Wie lautet denn die Fehlermeldung? Hast du überprüft, ob du im richtigen Ordner bist?


----------



## Devanther (20. Mai 2021)

in rot:

The term 'node' is not recognized as the name of a cmdlet, function, script file, or operable program. Check the spelling of the name, or if a p
ath was included, verify that the path is correct and try again.
At line:1 char:5
+ node <<<<  shop.js
    + CategoryInfo          : ObjectNotFound: (node:String) [], CommandNotFoundException
    + FullyQualifiedErrorId : CommandNotFoundException


----------



## Oneixee5 (20. Mai 2021)

Devanther hat gesagt.:


> Es sind keine .exe Dateien - also keine Angst, da kann nichts passieren!

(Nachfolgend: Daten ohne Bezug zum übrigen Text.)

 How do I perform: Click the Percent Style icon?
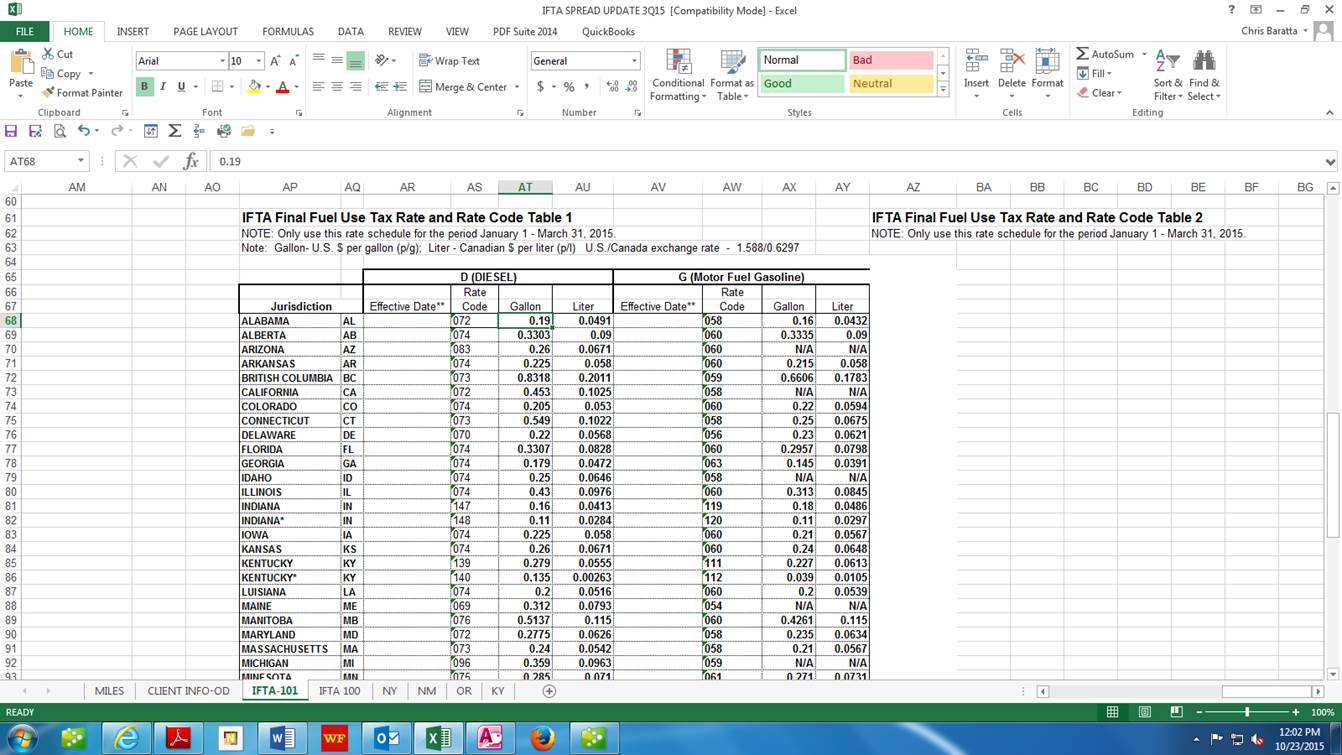569,87
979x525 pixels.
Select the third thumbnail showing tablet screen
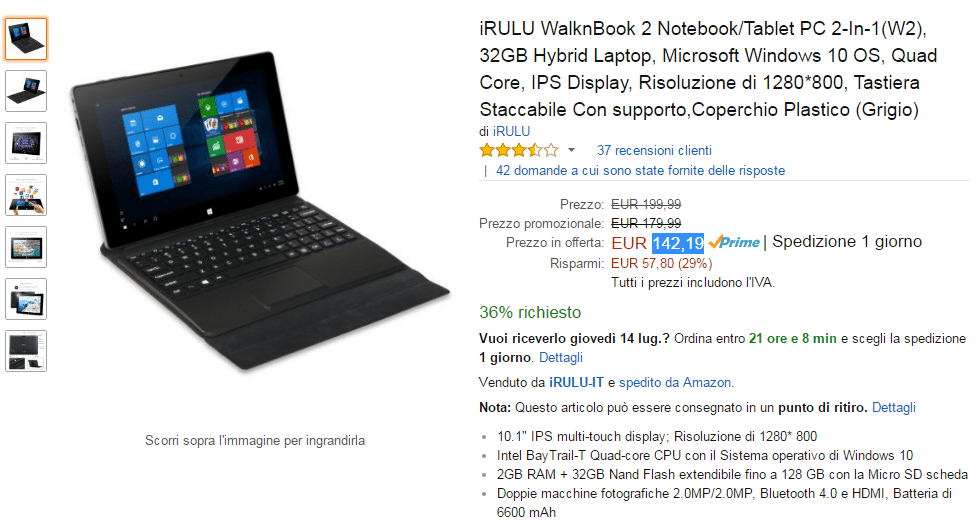point(26,143)
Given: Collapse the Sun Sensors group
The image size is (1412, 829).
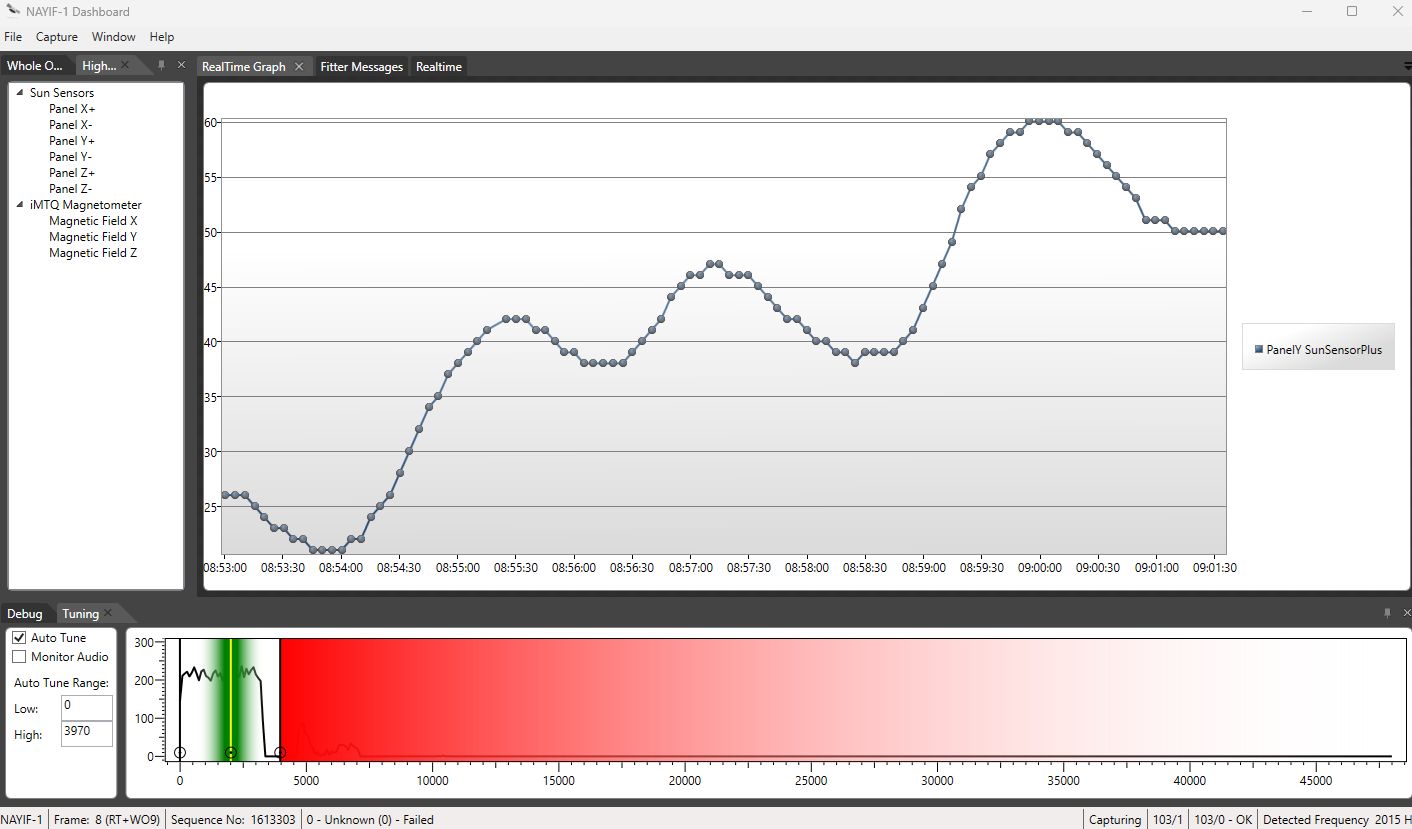Looking at the screenshot, I should pos(19,92).
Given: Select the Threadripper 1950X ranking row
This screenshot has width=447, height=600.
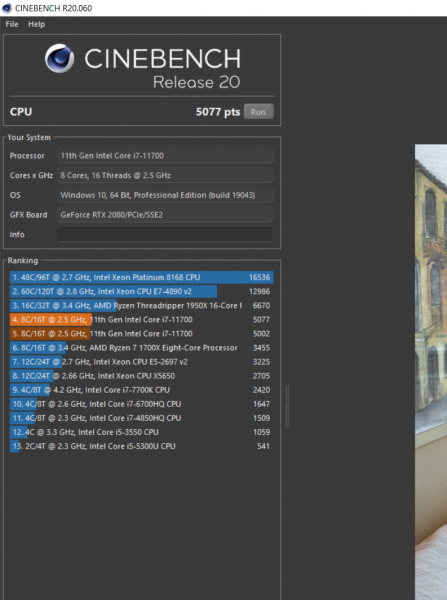Looking at the screenshot, I should tap(142, 305).
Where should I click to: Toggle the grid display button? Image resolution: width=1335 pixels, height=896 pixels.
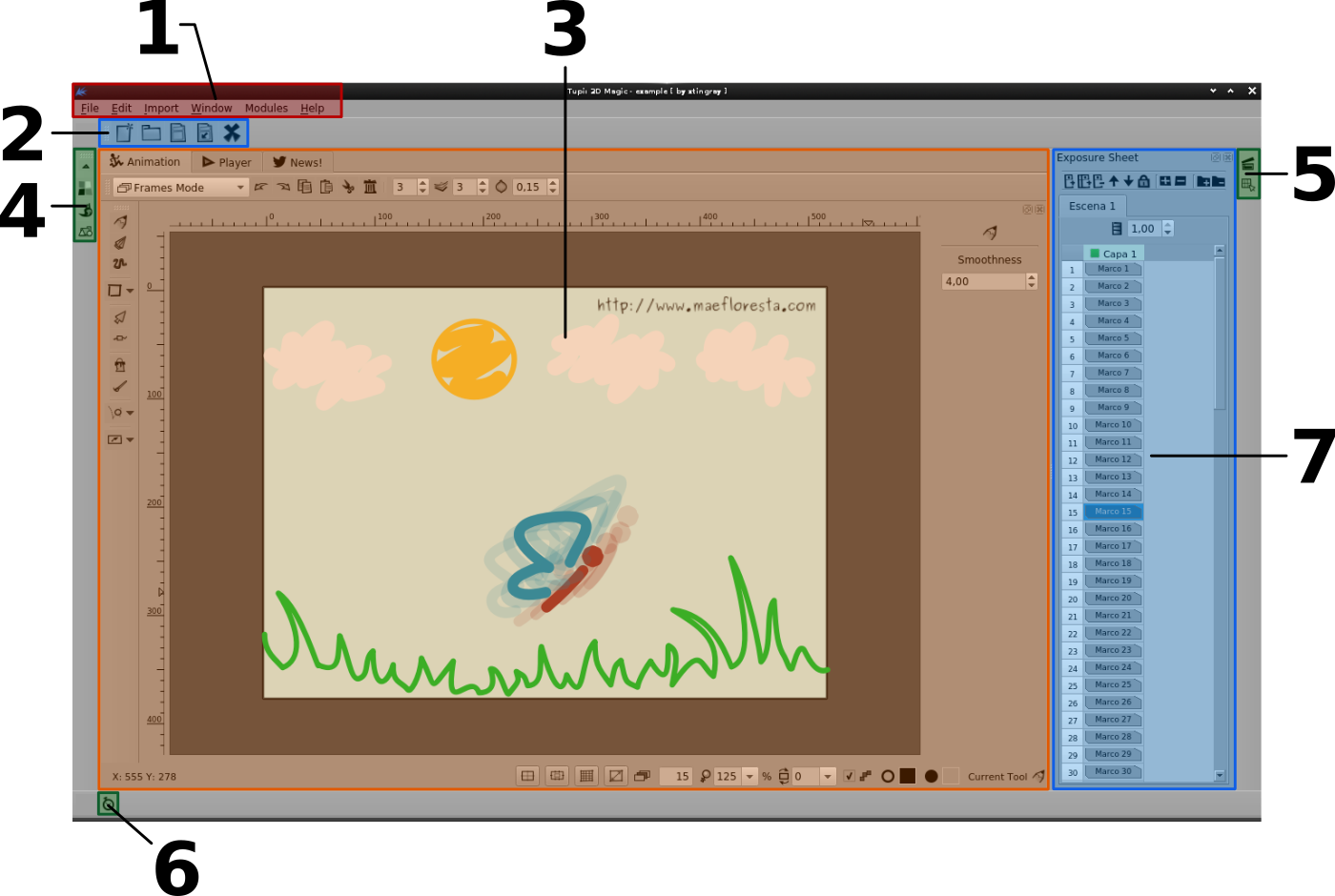(586, 777)
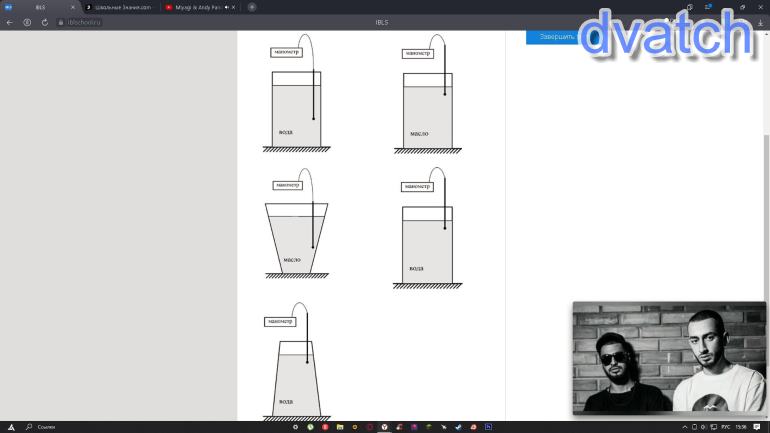
Task: Click the browser back arrow
Action: click(9, 22)
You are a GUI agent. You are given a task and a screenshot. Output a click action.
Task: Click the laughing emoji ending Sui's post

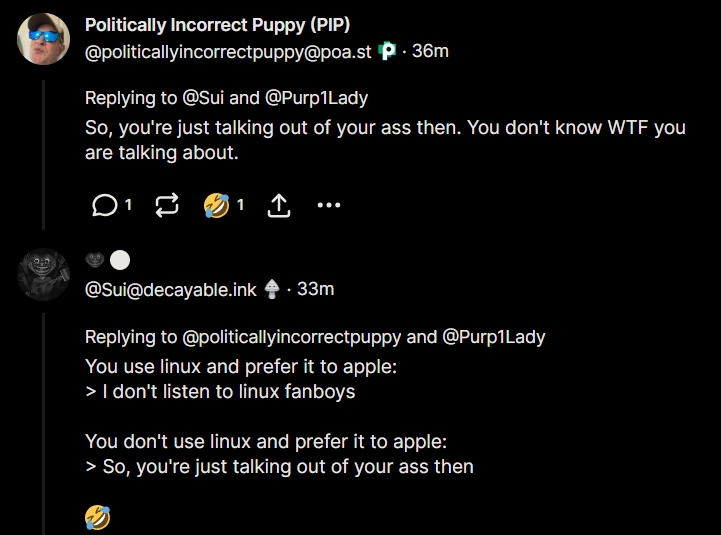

Ja genau das würde ich schreiben, wenn ich Ransomeware verbreiten will. 🤣


----------



## Oneixee5 (20. Mai 2021)

Devanther hat gesagt.:


> in rot:
> 
> The term 'node' is not recognized as the name of a cmdlet, function, script file, or operable program. Check the spelling of the name, or if a p
> ath was included, verify that the path is correct and try again.
> ...


Ist denn NodeJS überhaupt installiert?


----------



## Devanther (20. Mai 2021)

Wie installiere ich NodeJS? vielleicht nicht -.-

edit: Ah ok.....ich installiere es dann erst einmal^^


----------



## Devanther (20. Mai 2021)

Error: Cannot find module 'E:\Wirtschaftsinformatik\JavaScript\NodeJS - Maximilian Schwarzmüller\04-adding-a-cart-model\shop.js'
←[90m at Function.Module._resolveFilename (internal/modules/cjs/loader.js:962:15)←[39m
←[90m at Function.Module._load (internal/modules/cjs/loader.js:838:27)←[39m
←[90m at Function.executeUserEntryPoint [as runMain] (internal/modules/run_main.js:71:12)←[39m
←[90m at internal/main/run_main_module.js:17:47←[39m {
code: ←[32m'MODULE_NOT_FOUND'←[39m,
requireStack: []

Ich habe erfolgreich NodeJS für Windows 7 installiert.
Musste etwas suchen, Win7 ist alt^^
Wenn ich versuche shop.js auszuführen, kommt folgende Meldung, siehe oben.
Habe node shop.js eingegeben.

Allerdings habe ich auch eine eigene Datei mit dem Namen first-app.js erstellt und die kann ich erfolgreich
mit node first-app.js ausführen.
Bin schon weiter gekommen.


----------



## kneitzel (20. Mai 2021)

Dann schau Dir einmal npm an. Du wirst vermutlich in dem Verzeichnis erst einmal ein npm install ausführen wollen, damit er module, die benötigt werden, herunter lädt. Zumindest gibt es da ein entsprechendes package.json.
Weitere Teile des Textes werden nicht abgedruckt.